DIY synthesizer inspirations: Peter Blasser and Chris Beckstrom

I continue to learn about digital noise-making.  I’ve been soldering and bread-boarding synthesizers and noise-boxes for the last year.  Along the way I’ve found a few cool motivations and inspirations.

1. I found Peter Blasser and his musical wizardry through an essay he wrote about making electronic instruments for a small child for econtact.   At first I thought he was mocking the reader, and then I realized that the essay was deeply creative, fluid and inspiring.  I spent as much time exploring the links as reading the text.  This led me to Peter’s astounding limited edition home-made instruments: Ciat.lonbarde.net

Here is Blasser with a workshop about his Shnth I found enjoyable.

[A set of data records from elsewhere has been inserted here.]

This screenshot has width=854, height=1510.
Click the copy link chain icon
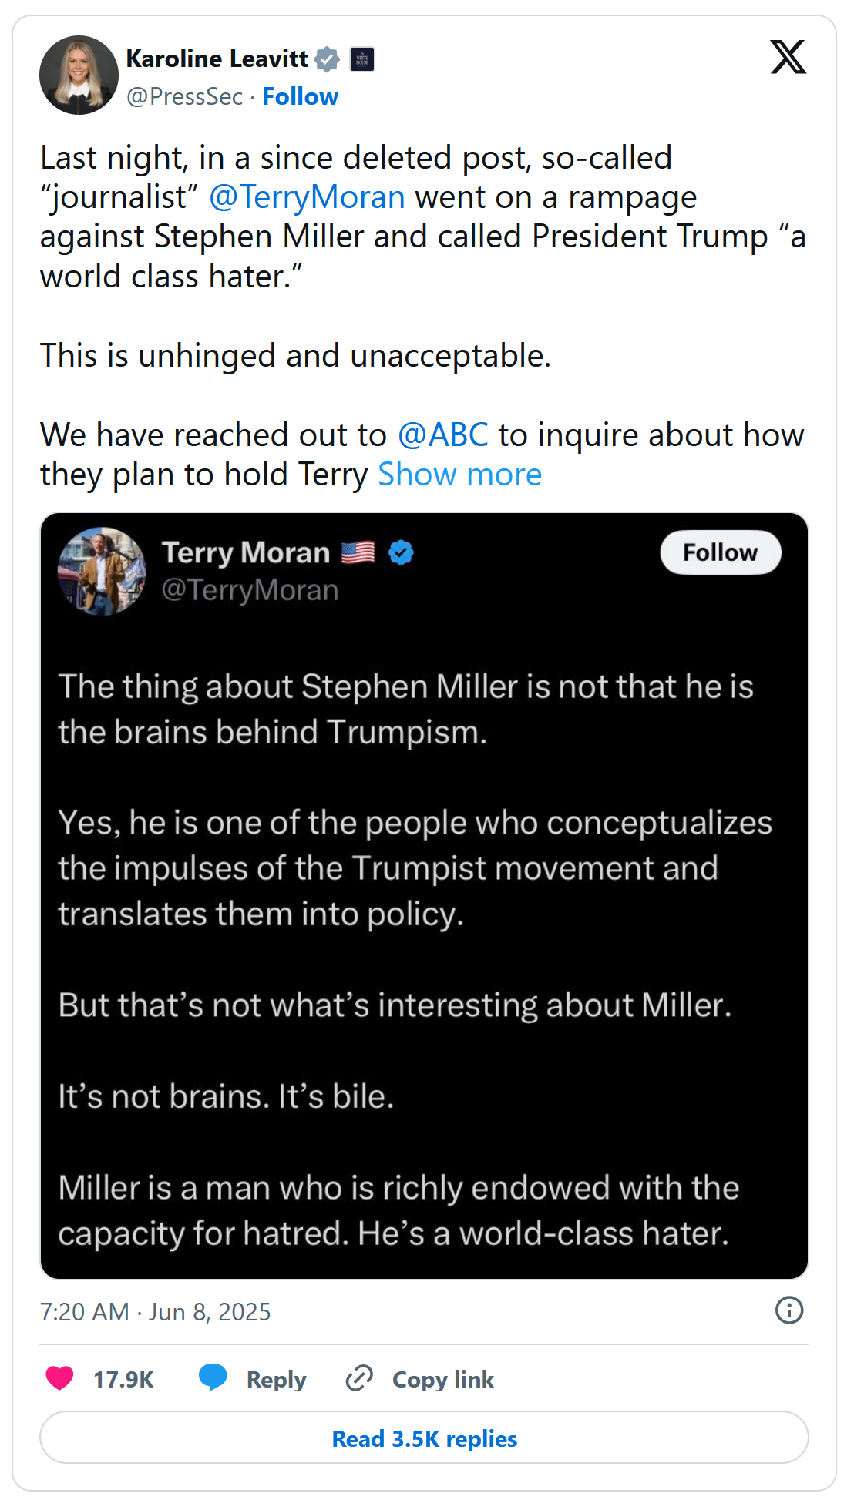[x=359, y=1377]
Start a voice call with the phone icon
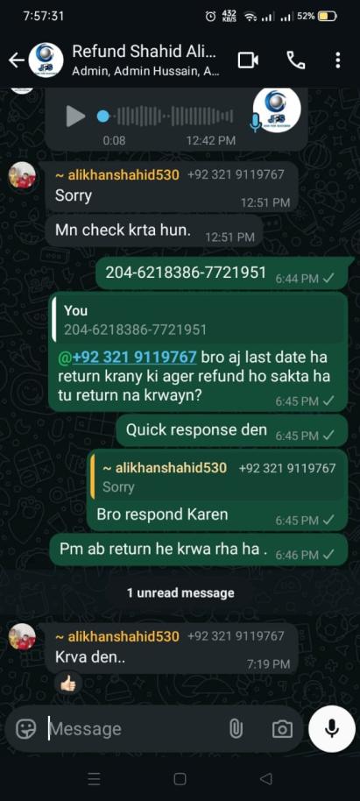The height and width of the screenshot is (801, 360). (x=295, y=60)
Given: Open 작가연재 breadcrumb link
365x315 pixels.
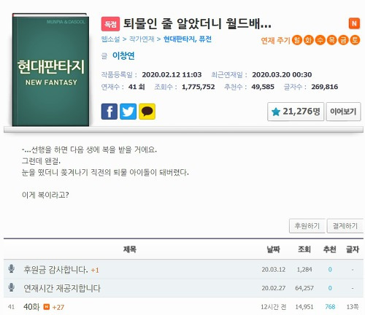Looking at the screenshot, I should point(142,39).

Blasser offers some really interesting DIY projects at his website: Peter B.  I’m collecting the parts to make some paper circuits.  I find his approach, openness and creative inspirational work to be sublime.

2.  Since I’ve been making my own instruments I often run into disappointment.  I finish something and plug in a battery and it doesn’t work.  Finding motivation to keep creating when projects flop takes a little intellectual inspiration.  I often turn to look at the pictures and read the notes by Chris Beckstrom.  As he puts it:

My admittedly lofty goal was to build a modular synthesizer, from scratch, using basic components (no kits), with zero electronics experience. Turns out, it’s possible! I’m sharing circuits, designs, pictures, and code to help other folks realize their dream of building a modular synthesizer for themselves.

Source: DIY Modular Synthesizer | Chris Beckstrom

I really like that uses bolts as cheap connections instead of the costly cables for most systems.  I appreciate that he lists that some of his modules aren’t working at the moment.  At points where I struggled to move forward it is really gratifying to see a home-made system that seems accessible.  In fact seeing creative people who aren’t deterred by lack of money or parts is helpful as I put together my machines.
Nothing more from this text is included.